Having found much of the Biennial a little tepid and safe, Unsettle was the type of event that didn’t in any way feel steeped in accommodation. The audience was in fact ‘welcomed’ to Metal by four hoodied ushers in the blistering cold, then herded into a small dimly lit gallery with hardly room to breathe.

Unsettle provides a series of meditations on the Pendle Witch Trials of 1612 based on the collective memory of the trial, the procession and the hanging and its effect on Pendle. Instead of providing a blow-by-blow narrative of the events, specific themes were singled out for further exploration. Starting with a disquieting wandering eye over the misty landscape of Pendle, cellist Jonathan Aasgaard provided an elegiac improvisation that wandered as sullenly as the visuals depicting a place in England that seemed to have been left untouched since the 15th century.

“Ushers force handouts towards the audience, accusing them of witchcraft enablement”

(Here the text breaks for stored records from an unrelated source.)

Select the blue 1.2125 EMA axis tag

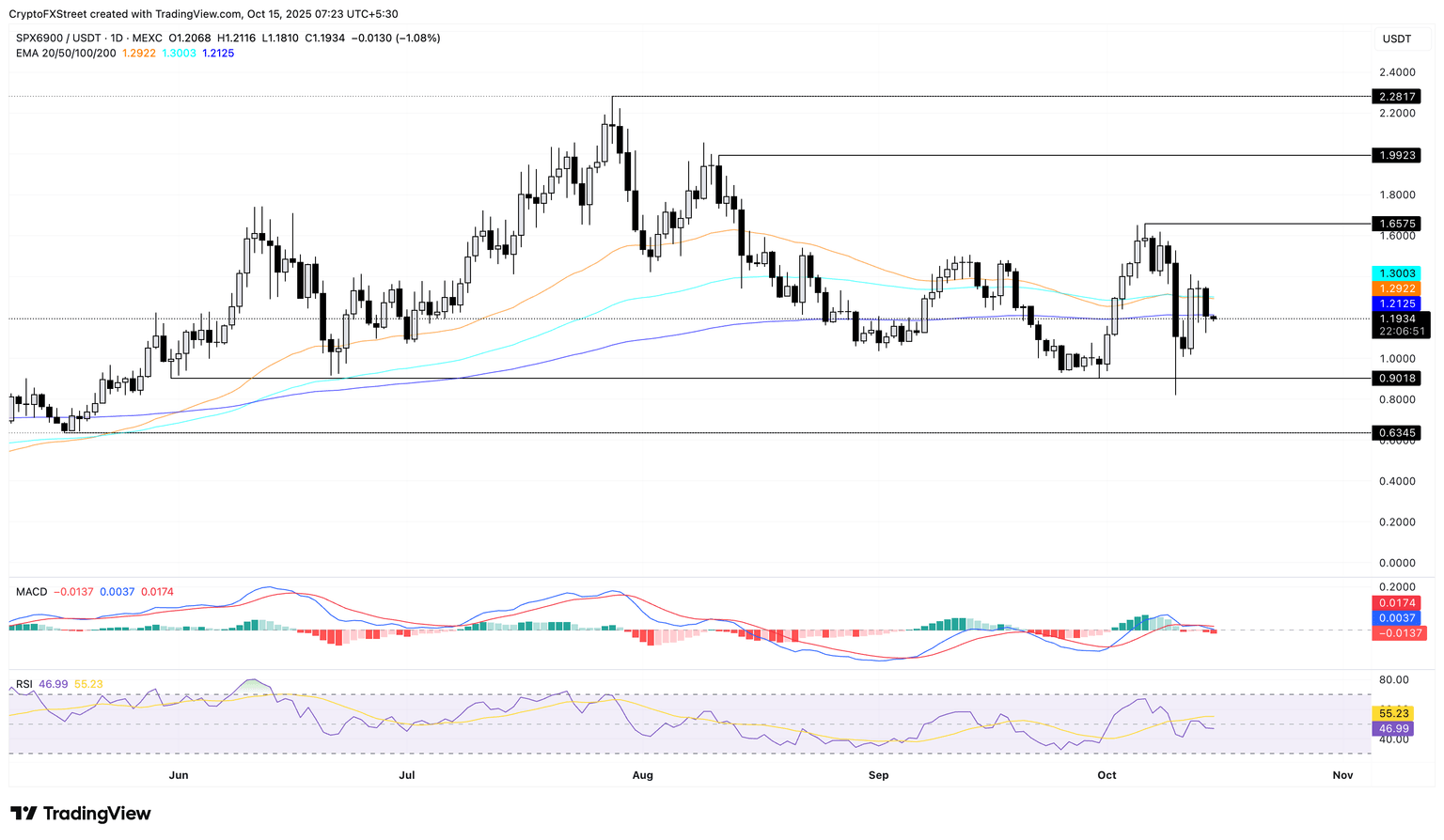(x=1395, y=304)
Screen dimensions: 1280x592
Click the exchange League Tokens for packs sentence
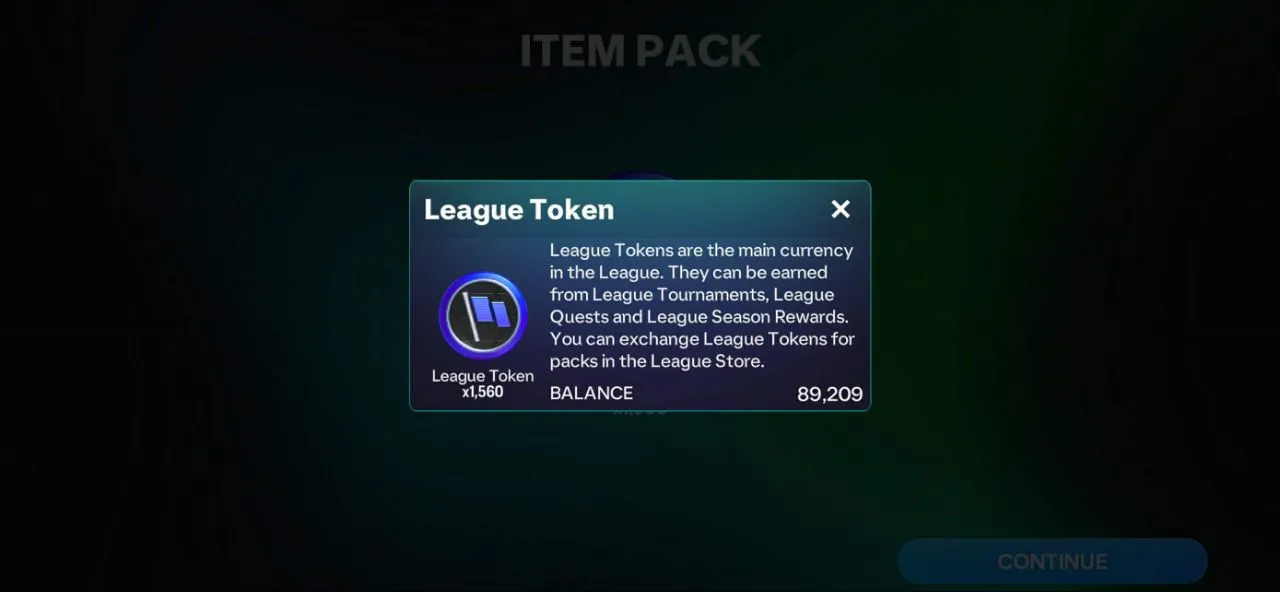[702, 350]
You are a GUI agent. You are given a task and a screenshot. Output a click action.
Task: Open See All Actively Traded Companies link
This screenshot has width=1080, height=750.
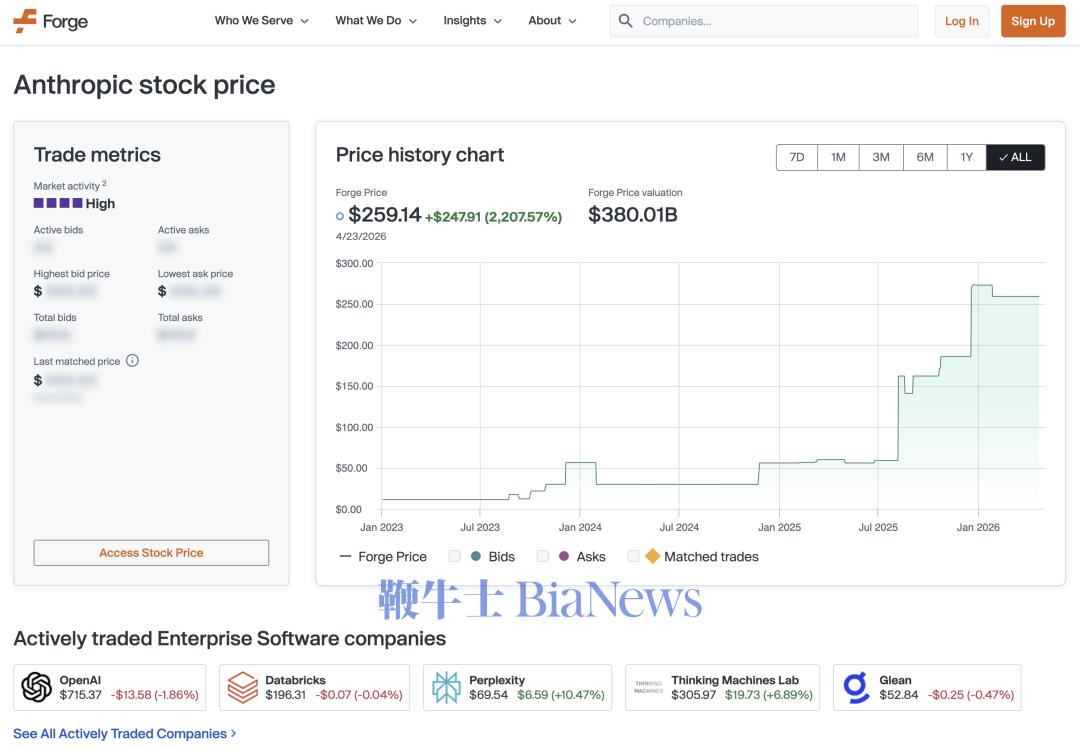click(125, 733)
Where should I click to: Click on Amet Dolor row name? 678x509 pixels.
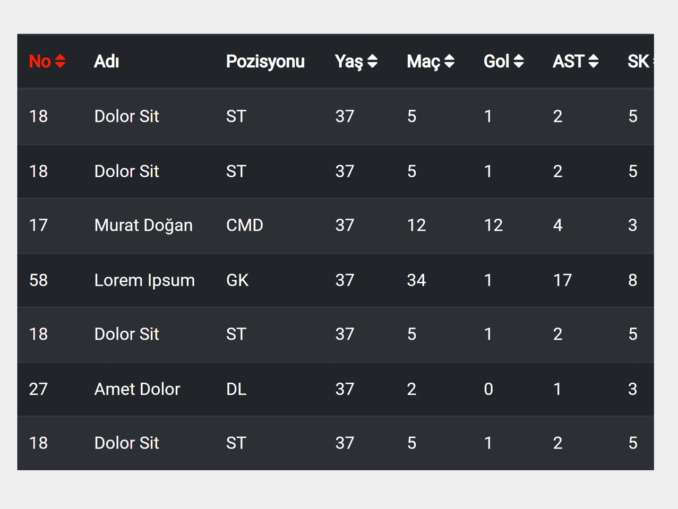pyautogui.click(x=137, y=389)
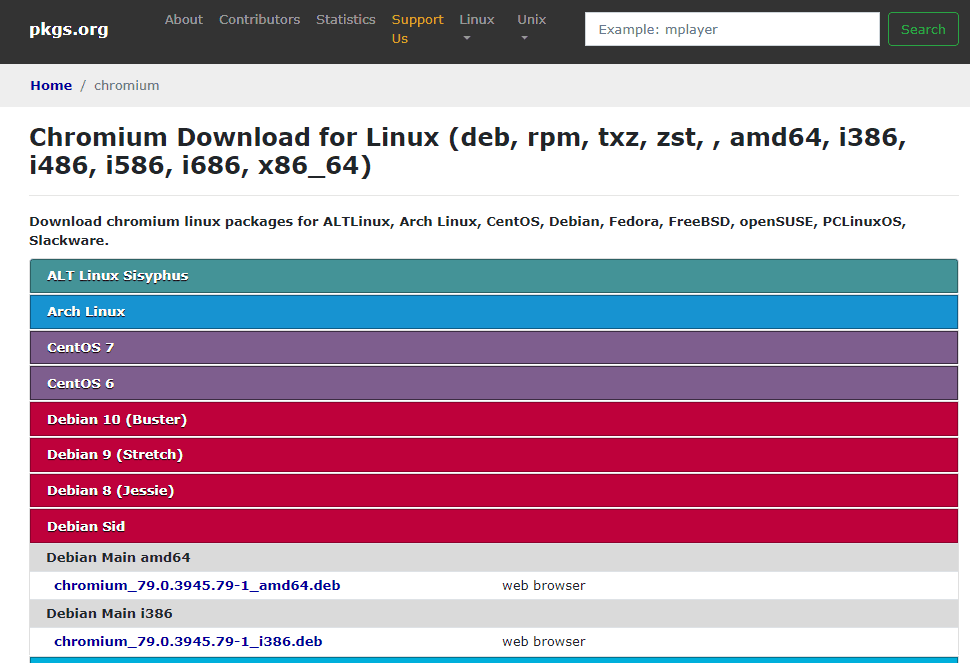
Task: Expand the Debian 9 (Stretch) section
Action: point(494,454)
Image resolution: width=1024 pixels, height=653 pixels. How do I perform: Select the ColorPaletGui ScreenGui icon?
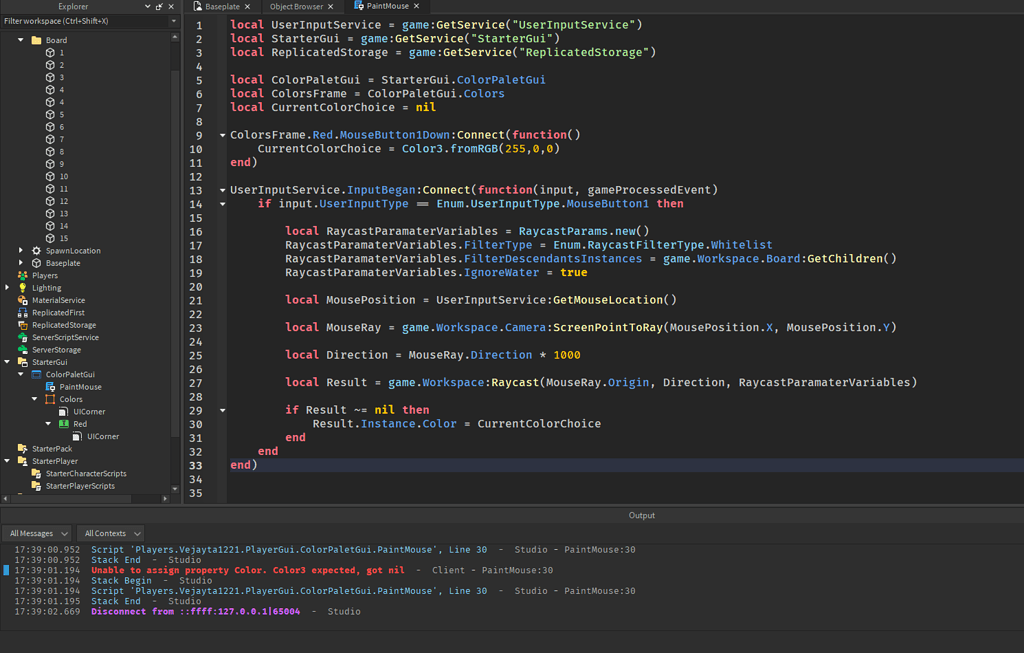pos(36,374)
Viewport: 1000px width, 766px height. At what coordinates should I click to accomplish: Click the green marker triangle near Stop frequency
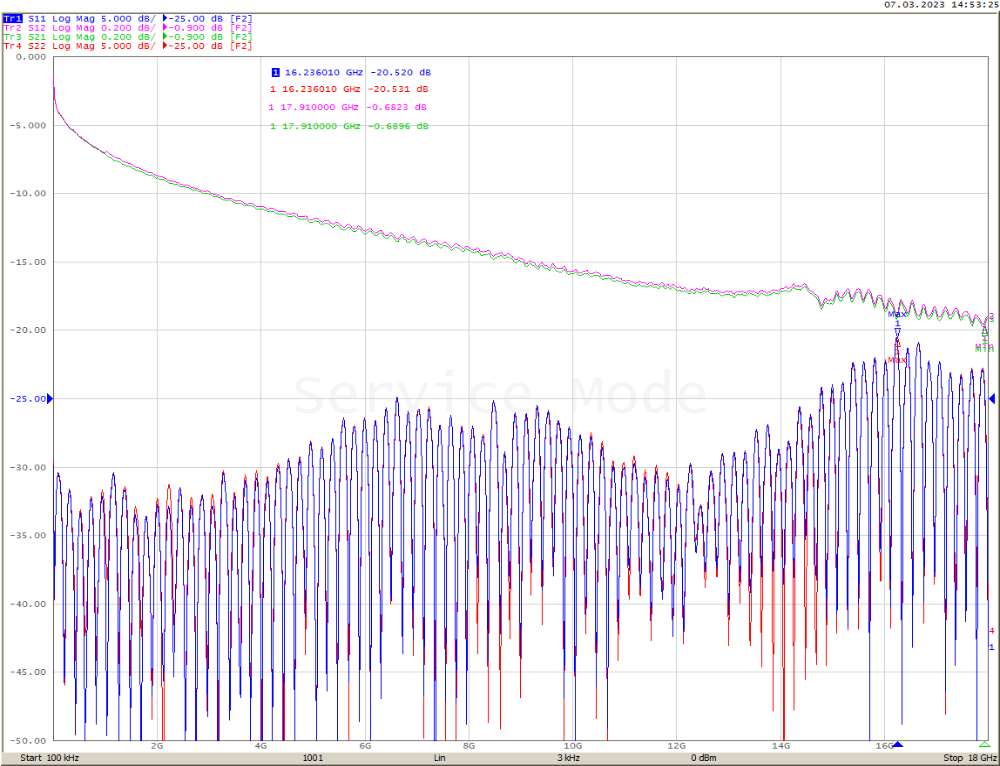pyautogui.click(x=984, y=745)
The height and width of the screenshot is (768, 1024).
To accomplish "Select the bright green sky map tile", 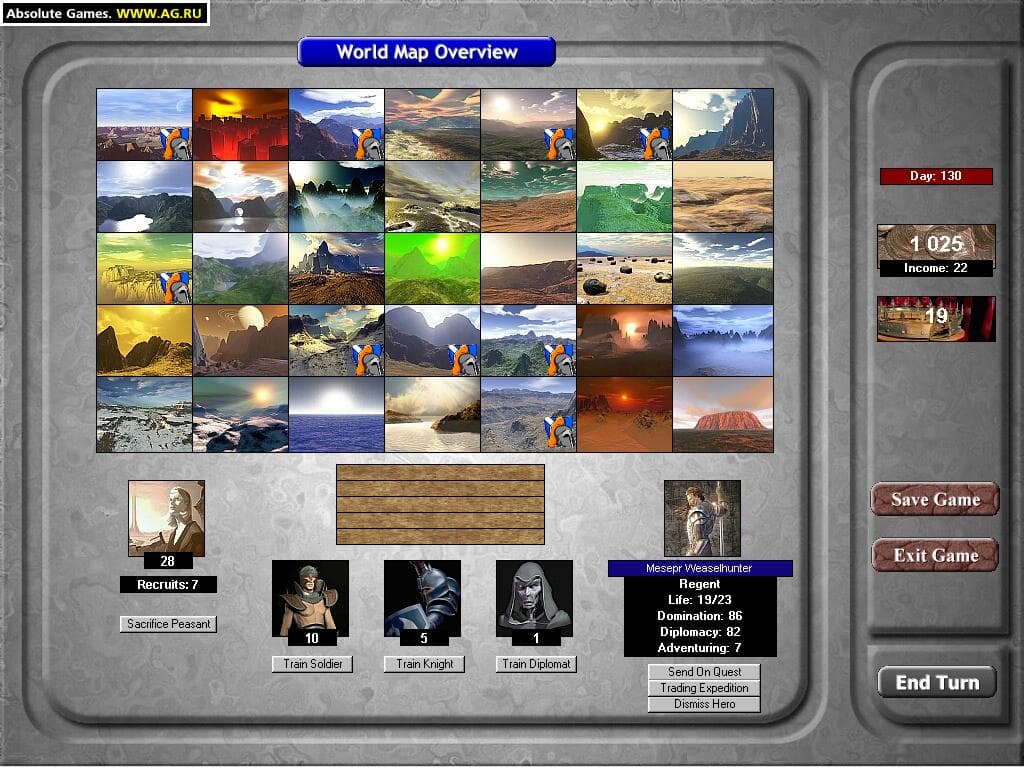I will click(x=432, y=268).
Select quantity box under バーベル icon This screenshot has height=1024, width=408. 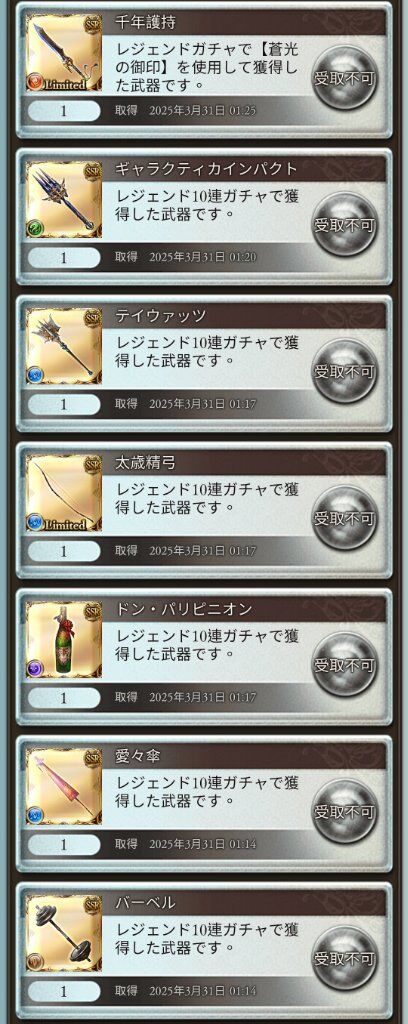coord(64,992)
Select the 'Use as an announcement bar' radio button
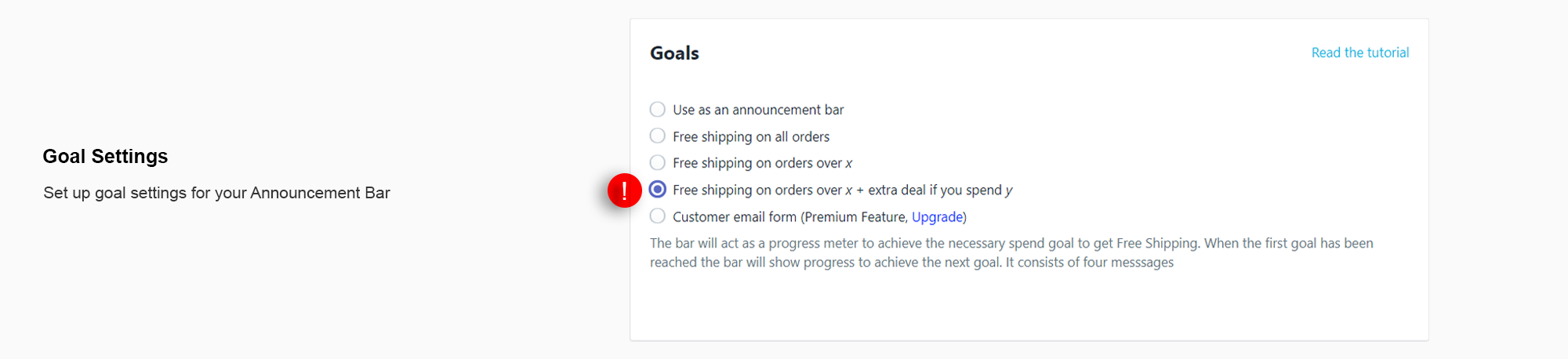Image resolution: width=1568 pixels, height=359 pixels. 658,110
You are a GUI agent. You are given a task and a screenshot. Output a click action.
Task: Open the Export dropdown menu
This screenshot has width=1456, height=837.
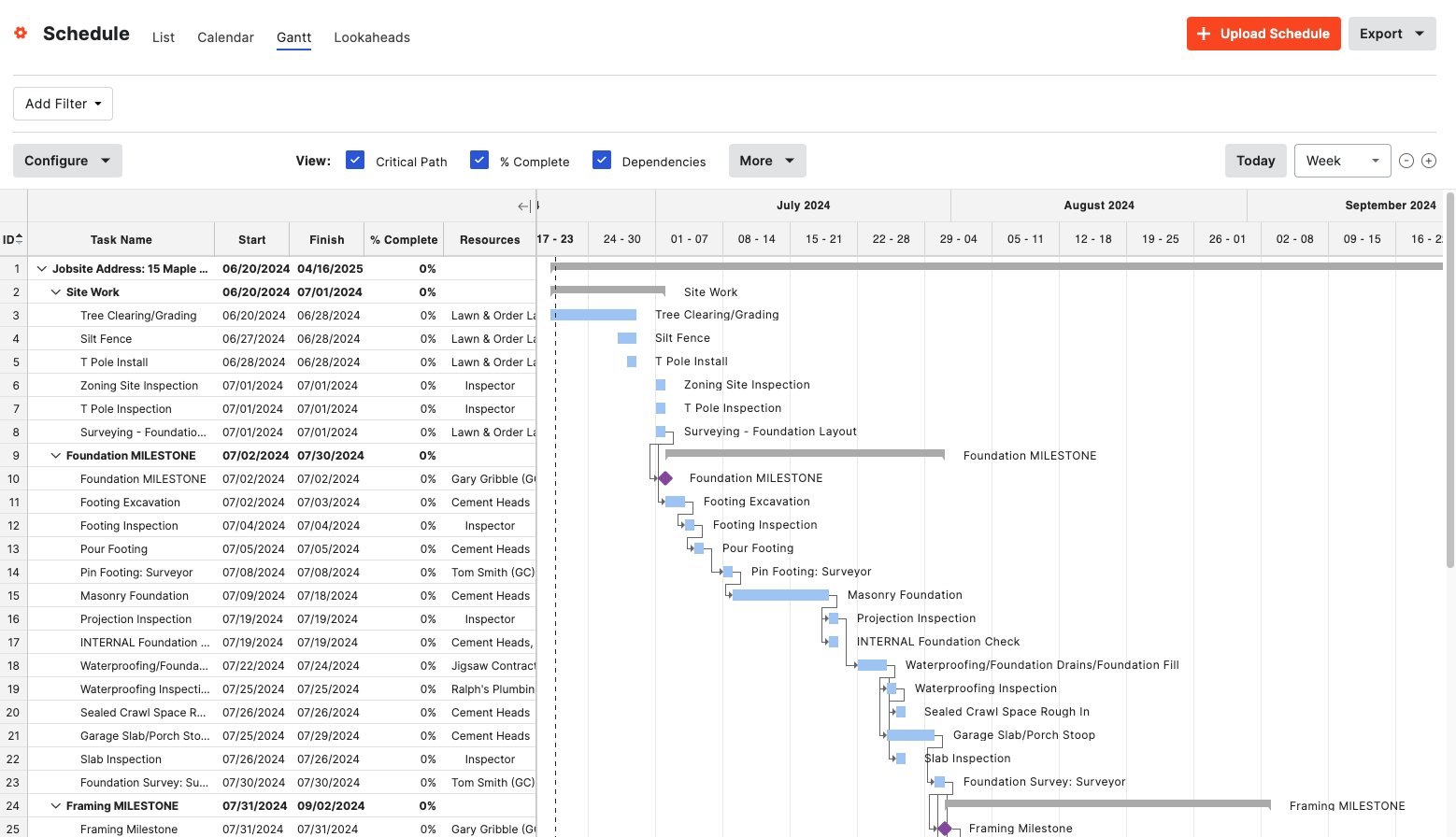1391,34
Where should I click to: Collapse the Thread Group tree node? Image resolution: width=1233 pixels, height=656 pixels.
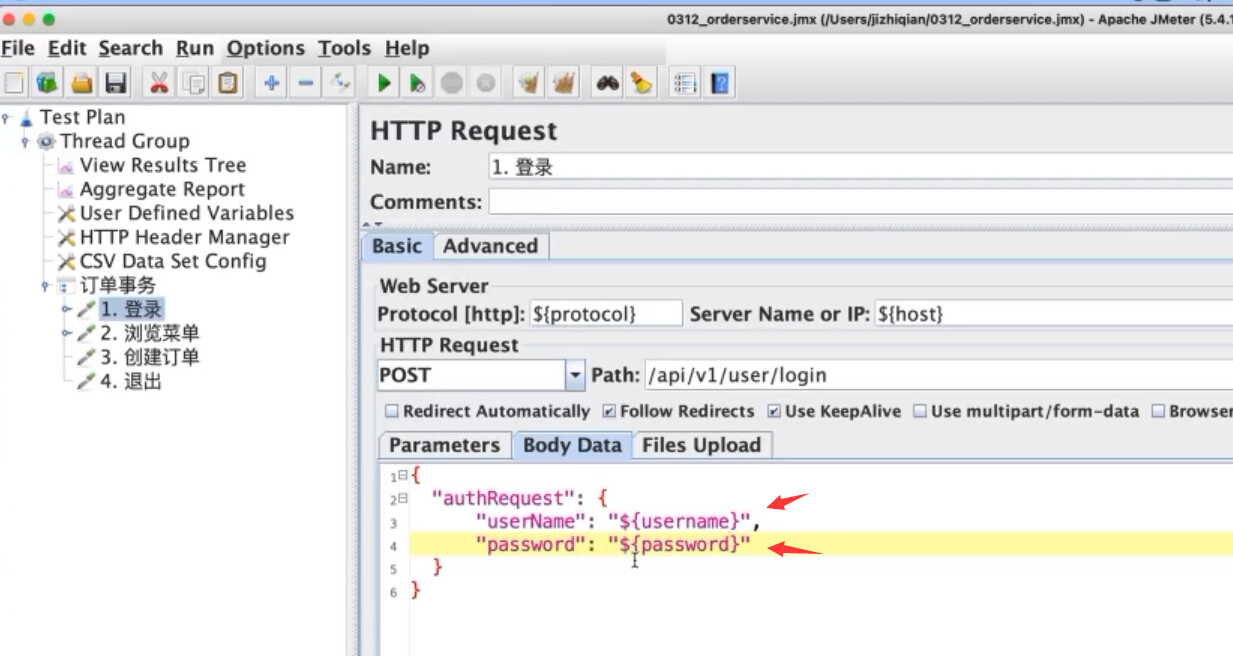[x=26, y=141]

The audience however had been left in a false sense of security, as events took a darker turn. A pulsating crest shadowed two speakers reciting the recorded events of the Witch Trials, overlapping information whilst the crest behind begins to draw attention through its violent convulsions. As the recital concluded the ushers forced handouts towards members of the audience, implicitly accusing them of witchcraft enablement. Nooses are then prepared onscreen amongst other daily chores, signifying the strange place witchcraft and superstition held in society, as if it were just another part of living in Pendle.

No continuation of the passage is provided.